His predecessors at the helm of the company, Janet Robinson, Russell Lewis, Lance Primis, Walter Mattson, were. Likewise, a long string of New York Times top editors, from Jill Abramson to Bill Keller to Howell Raines to Joseph Lelyveld.
By reaching outside the organization — along with its decision to bring two technology executives to the board — the company has signaled that it will charge ahead on digital, and perhaps shake up some other long-established ways of doing business.
But Thompson is also a curious choice because of several other things he isn’t: American, for one. Or a veteran of newspapers, or of the high-pressure environment of a publicly-traded, commercial news business.
The message seems to be that his recent experience overseeing successful digital initiatives, such as the BBC’s much-admired Olympics coverage, will travel well to Midtown Manhattan.
But the BBC’s legacy business is television, one of several businesses from which the 21st-century Times Co. has disentangled itself — along with radio, regional newspapers, the Red Sox and (soon) About.com.
I would be surprised to see any big move back into television. But digital video is an important area of potential expansion, one that Times rival The Wall Street Journal has aggressively developed over the last 18 months. There, Thompson’s experience could be quite helpful.

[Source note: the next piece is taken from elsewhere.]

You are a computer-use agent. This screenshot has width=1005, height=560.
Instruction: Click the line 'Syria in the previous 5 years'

Contrary to others, I don’t see a big international play as a logical move. This has historically been a money-losing area for both the Times (with the International Herald Tribune) and the Journal. Quality newspaper organizations in London and other European capitals typically lose serious amounts of money, even if they’re ahead of the curve on digital transformation like the Guardian.
On the other hand, the segue from the IHT of old to a more contemporary international model is not complete. Thompson can help there, and if the Times’ ambitions for worldwide clout grow, what better model than the BBC for moving from a potent national brand to an international presence? (Both Thompson and Chairman Arthur Sulzberger Jr. used the term “brand” in the press release announcing Thompson’s hire.)

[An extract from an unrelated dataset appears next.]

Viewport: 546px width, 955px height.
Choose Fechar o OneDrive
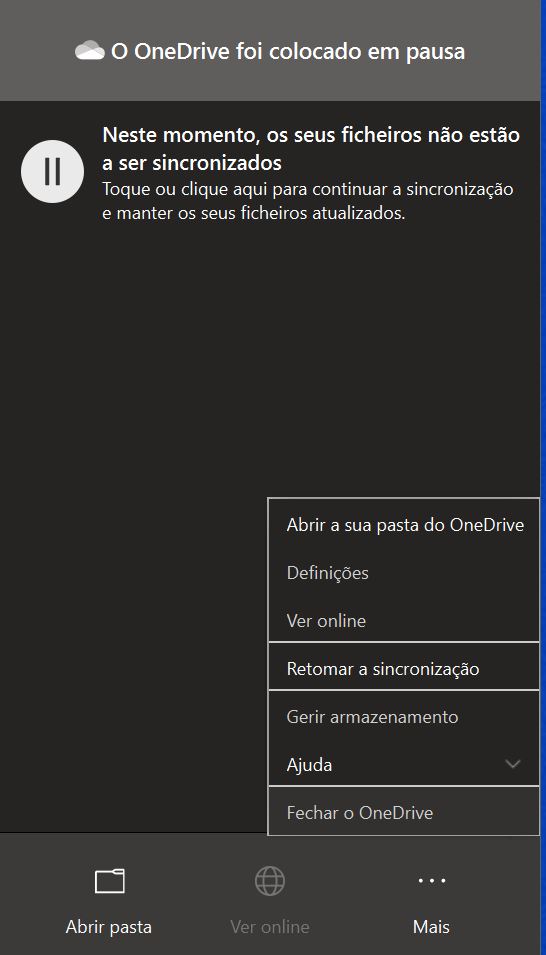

Reports from across the pond — the AP’s and paidContent’s — say Thompson has been no slouch as a cost-cutter in the massive BBC bureaucracy. Forceful trimming is sure to be part of the Times’ immediate future, considering its ad losses, debt and pension-funding pressure, restive unions, and no dividend for family heirs.

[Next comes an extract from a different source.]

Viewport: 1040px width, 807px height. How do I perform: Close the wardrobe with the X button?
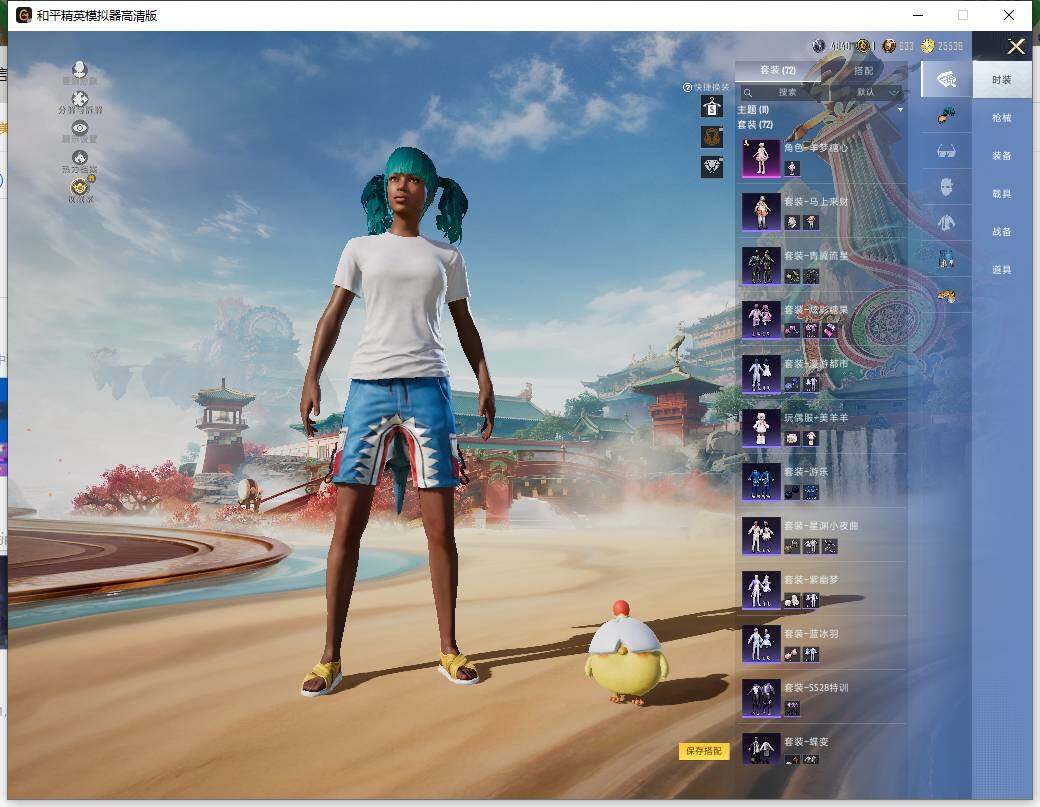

I began with the thought that observers would have seen it as complacent if the Times had promoted a senior executive, such as Scott Heekin-Canedy, James Follo or Denise Warren. But assuming they fit into the new executive suite roster, they can provide continuity, attention to the mothership and some digital credibility as part of the team that birthed the Times’ digital subscription plan.
There may be specific changes in the offing (sell The Boston Globe?), but guessing just what those will be verges on wild speculation. An outsider selection like Thompson typically entails a good deal of waiting-and-seeing.
Wall Street seemed to agree that it is way too early to pass judgment on whether the appointment propels the company in the right direction. Shares of New York Times Co. stock ended the day up, but just by 1.4 percent.